- Abbreviation: PUF
- Chairman: Gurnam Singh
- Founder: Gurnam Singh
- Founded: 4 March 1967
- Dissolved: 25 November 1967
- Seats in Punjab Legislative Assembly (in 1967): 53 / 104

= People's United Front (Punjab) =

People's United Front was a Post Poll Alliance of 7 Political parties and Independents formed in a Convention at Khanna on 4 March 1967, in Punjab after the election of 1967.

==Background==
In 1962 Shiromani Akali Dal was divided into Akali Dal - Sant Fateh Singh and Akali Dal - Tara Singh. In 1967, the 4th General election was held in Punjab and no Party got Majority in the newly elected house. Indian National Congress was single largest party with 48 seats. On 4 March 1967, Gurnam Singh was elected as its leader and he called on Governor of Punjab and pressed his claim to form Government and on 8 March 1967, United Front formed its Government in Punjab

==Members==
The members who joined the Front were as follow:

| S. No. | Party |  | Legislators |
|---|---|---|---|
| 1 |  | Akali Dal - Sant Fateh Singh Group | 24 |
| 2 |  | Bharatiya Jana Sangh | 9 |
| 3 |  | Communist Party of India | 5 |
| 4 |  | Communist Party of India (Marxist) | 3 |
| 5 |  | Republican Party of India | 3 |
| 6 |  | Akali Dal - Master Tara Singh Group | 2 |
| 7 |  | Socialist Party | 1 |
| 8 |  | Independent | 6 |
| Total |  |  | 53 |

==Common Minimum Programme==
The People's United Front was formed on the basis of 11-Points CMP and these were:
- 1 - To provide clean and good administration,
- 2 - To make Punjab strong and prosperous,
- 3 - To exempt land revenue for holding up to five acres,
- 4 - To rehabilitate and develop industry and trade,
- 5 - To raise food production by providing incentives to peasants,
- 6 - To provide tax relief to people in urban areas,
- 7 - To ameliorate the lot of Schedule Caste and Backward Classes and distribute surplus cultivable land to the landless,
- 8 - To increase the emoluments and improve living conditions of Government employees,
- 9 - To appoint tribunal to investigate all charges of corruption and nepotism in high places,
- 10 - To fix sales tax at source and to lessen the hardship experienced by the trading community at the hands of the 'inspector raj' and
- 11 - To guarantee adequate wages and dearness allowance and improve the working conditions of the workers.

==Upheavals==
On 5 April 1967 the United front government suffered defeat in the state vidhan sabha when the amendment to the motion of thanks to the Governor moved by the leader of the Congress opposition was adopted. The amendment sought to regret the omission in the Governor's address of the assurance to the use of Punjabi language up to the secretariat level. Amendment was carried out by 53 votes to 49 in a 104-member house, including the speaker. It was than expected that either the United Front would quit office or seek vote of confidence in the house.
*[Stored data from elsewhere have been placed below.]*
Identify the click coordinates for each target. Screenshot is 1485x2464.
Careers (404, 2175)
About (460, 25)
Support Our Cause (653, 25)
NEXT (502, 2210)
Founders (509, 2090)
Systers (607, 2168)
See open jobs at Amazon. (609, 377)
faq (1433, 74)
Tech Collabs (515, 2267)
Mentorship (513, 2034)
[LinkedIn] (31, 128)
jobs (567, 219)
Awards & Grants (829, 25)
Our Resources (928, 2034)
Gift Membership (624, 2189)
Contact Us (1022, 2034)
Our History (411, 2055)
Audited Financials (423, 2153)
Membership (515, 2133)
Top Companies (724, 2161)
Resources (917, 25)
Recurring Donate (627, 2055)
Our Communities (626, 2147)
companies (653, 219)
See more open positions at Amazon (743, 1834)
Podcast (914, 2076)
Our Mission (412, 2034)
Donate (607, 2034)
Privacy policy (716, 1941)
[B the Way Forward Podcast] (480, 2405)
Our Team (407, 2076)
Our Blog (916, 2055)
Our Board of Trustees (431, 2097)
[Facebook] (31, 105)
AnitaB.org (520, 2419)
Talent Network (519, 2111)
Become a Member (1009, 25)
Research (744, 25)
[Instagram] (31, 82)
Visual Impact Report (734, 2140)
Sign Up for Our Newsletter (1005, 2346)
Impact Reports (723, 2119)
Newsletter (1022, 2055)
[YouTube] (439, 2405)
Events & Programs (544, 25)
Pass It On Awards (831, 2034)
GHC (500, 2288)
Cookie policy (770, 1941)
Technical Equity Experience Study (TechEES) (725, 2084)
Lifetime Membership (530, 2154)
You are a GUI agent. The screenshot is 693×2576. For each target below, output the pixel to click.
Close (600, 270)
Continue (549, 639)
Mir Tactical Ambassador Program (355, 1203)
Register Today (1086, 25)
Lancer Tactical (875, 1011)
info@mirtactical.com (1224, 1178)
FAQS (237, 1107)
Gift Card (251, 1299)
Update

The opposition made and uproarious demand for the resignation of the United front ministry, failing which, the dismissal of the ministry. Gurnam Singh vigorously contended that the acceptance of the opposition amendment did not amount to rejection of any of the policies of the government. He held the view that the government was more genuinely interested in the adoption of Punjabi more than the Congress Party.

==No-confidence motion==
On 25 May 1967 and No-confidence motion against the United front Minister was admitted. Lachhman Singh Gill charged the Congress and state vidhan sabha with using 'corrupt methods' to manoeuvre defections and alleged that that Congress had spent rupees one lakh in just 8 days to purchase members. On the next day the United front government won over the confidence of the house by securing 57 votes in favour and 46 against and the house was adjourned sine die. On the same day, Harcharan Singh Hudiara announced the formation of Akali Dal. This became the third Akali Dal in the state, the other two having been led by Sant Fateh Singh and master Tara Singh. The formation of the third Akali Dal and the eclipse of Sant Fateh Singh by the Rebel leader Harcharan Singh Hundiara, was reminiscent of the Sant's own ouster to Tara Singh.

==Fall of Government==
On 22 November 1967 before the Punjab Legislative Assembly met for its winter session Lachhman Singh Gill revolted and defected along with 16 legislators from the United Front and formed new party named Punjab Janta Party. On the same day, Sant Fateh Singh, the president of the Akali Dal rushed to Chandigarh in a bid to bring about a rapprochement between Gurnam Singh and Lachhman Singh but did not succeed in his efforts. Ultimately, on the same day Gurnam Singh tendered the resignation of his ministry. Governor accepted the resignation but asked the Gurnam Singh to continue in office till an alternative arrangement was made. After 3 days, Lachhman Singh Gill formed new Government. After this, Alliance ceased to work.